Task requirements: Tell me how many lines in the entries below contain the word "pixels"; reply with the number and nothing else.

Exercise material:
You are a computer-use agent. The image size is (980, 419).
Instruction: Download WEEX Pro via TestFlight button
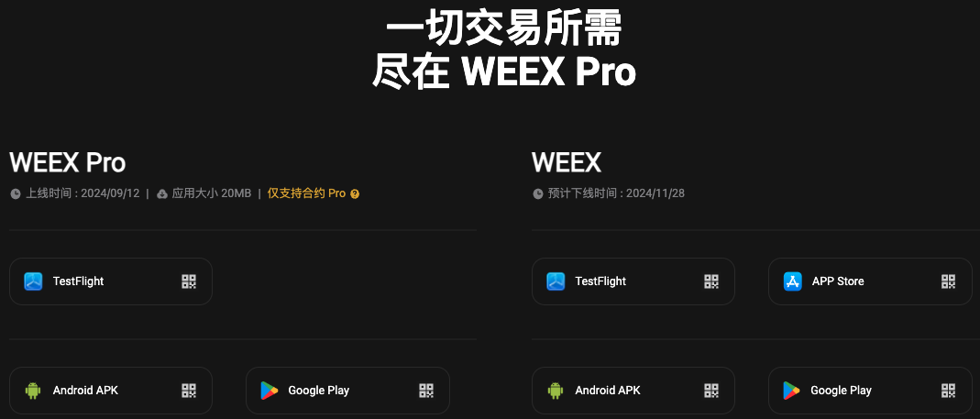(111, 281)
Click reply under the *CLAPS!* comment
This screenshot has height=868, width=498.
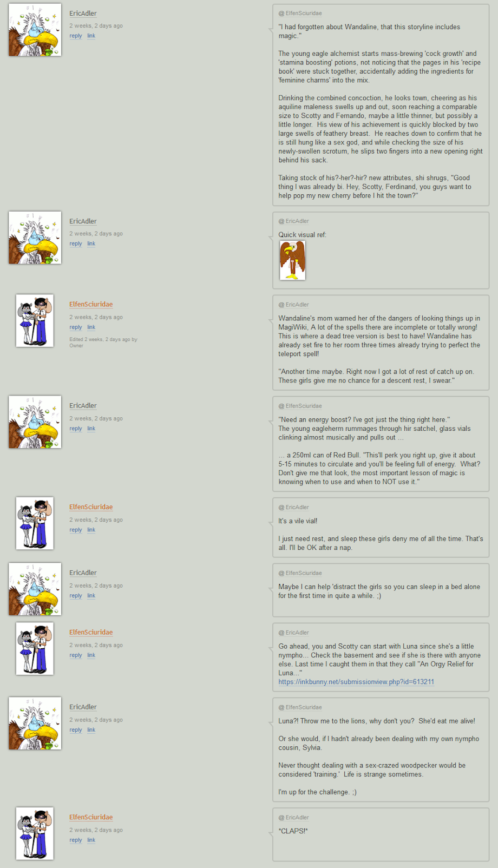[76, 840]
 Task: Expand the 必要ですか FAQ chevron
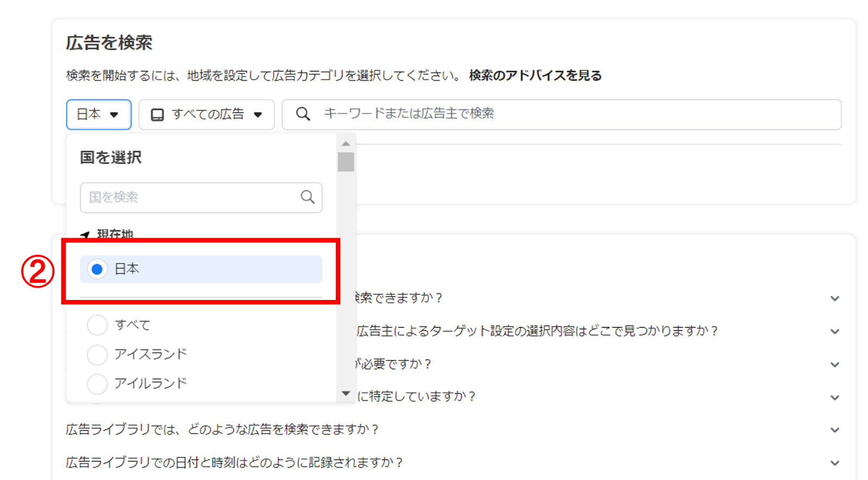point(834,364)
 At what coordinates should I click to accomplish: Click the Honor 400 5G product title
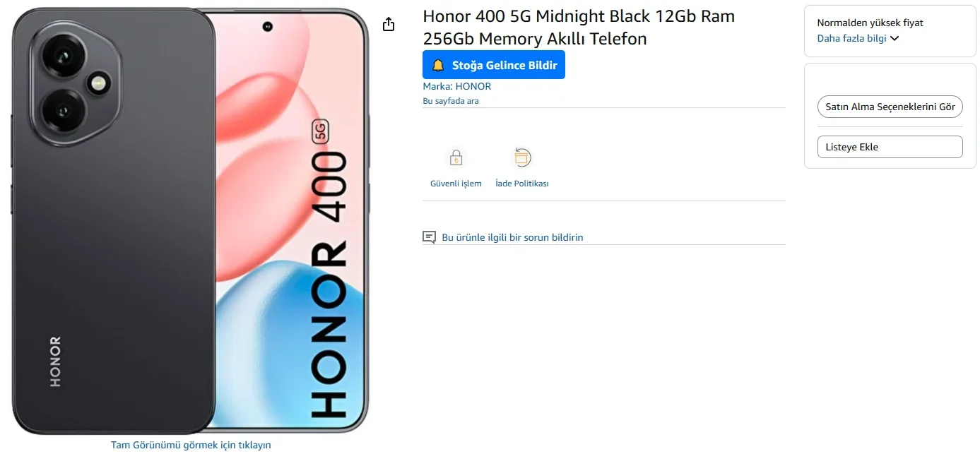click(579, 28)
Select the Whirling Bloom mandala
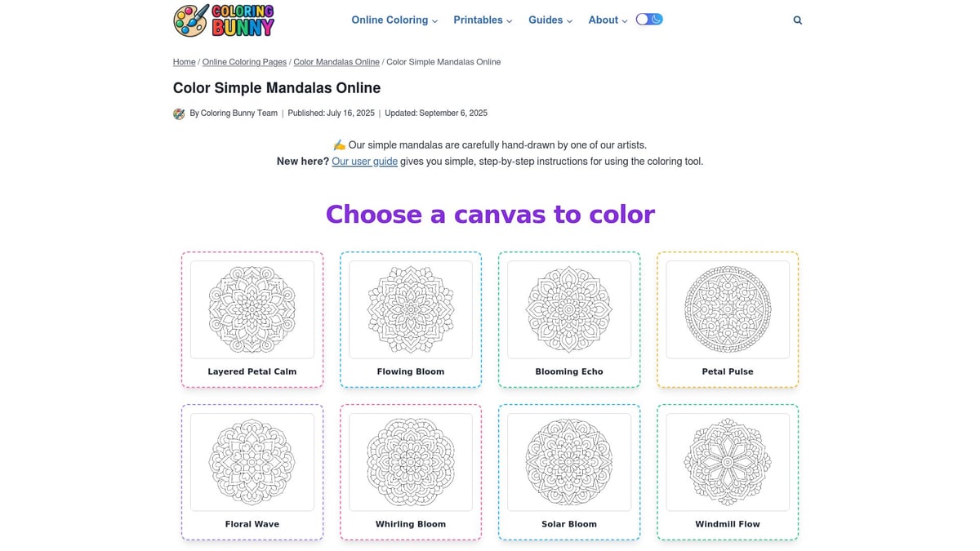 point(410,462)
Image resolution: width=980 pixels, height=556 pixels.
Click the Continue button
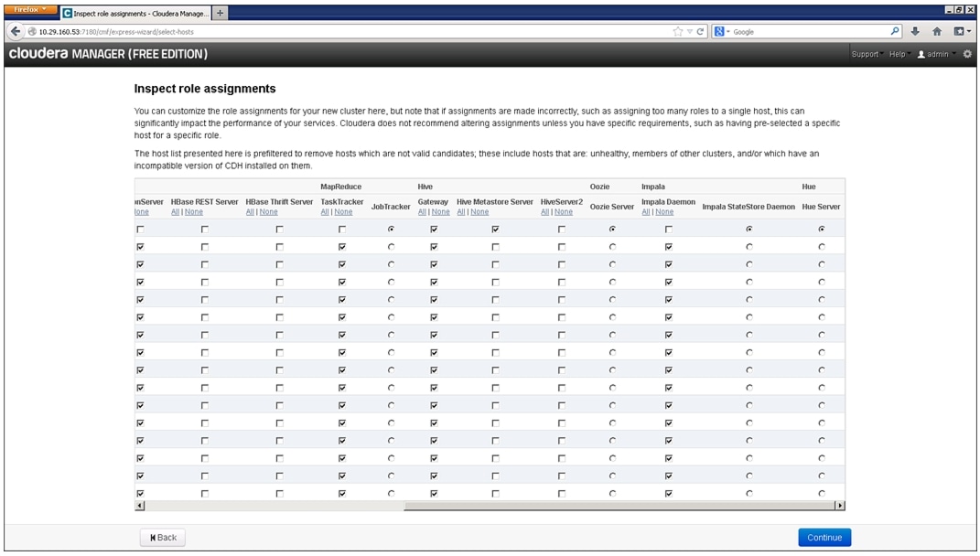pos(824,538)
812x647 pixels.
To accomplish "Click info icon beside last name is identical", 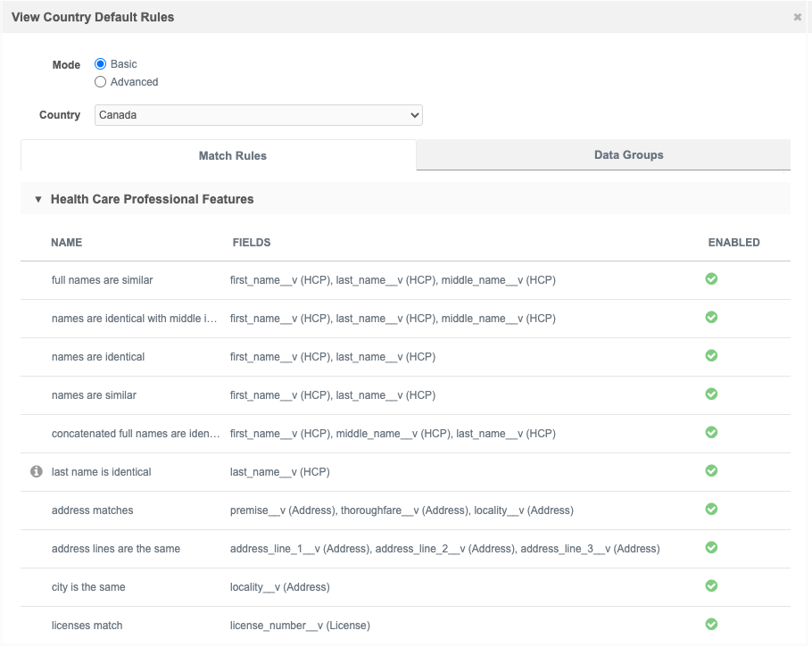I will (x=37, y=471).
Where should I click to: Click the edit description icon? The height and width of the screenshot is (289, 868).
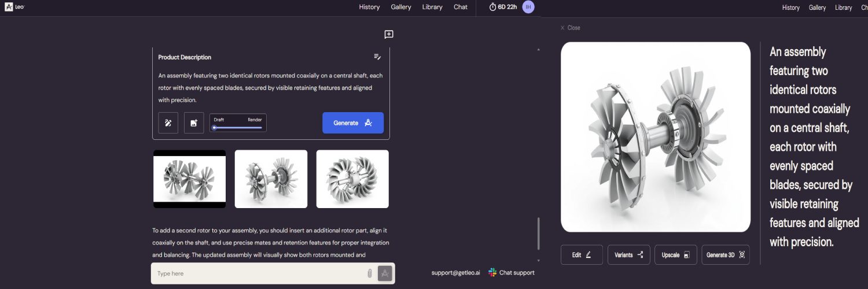pos(377,57)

Output for this exercise: 2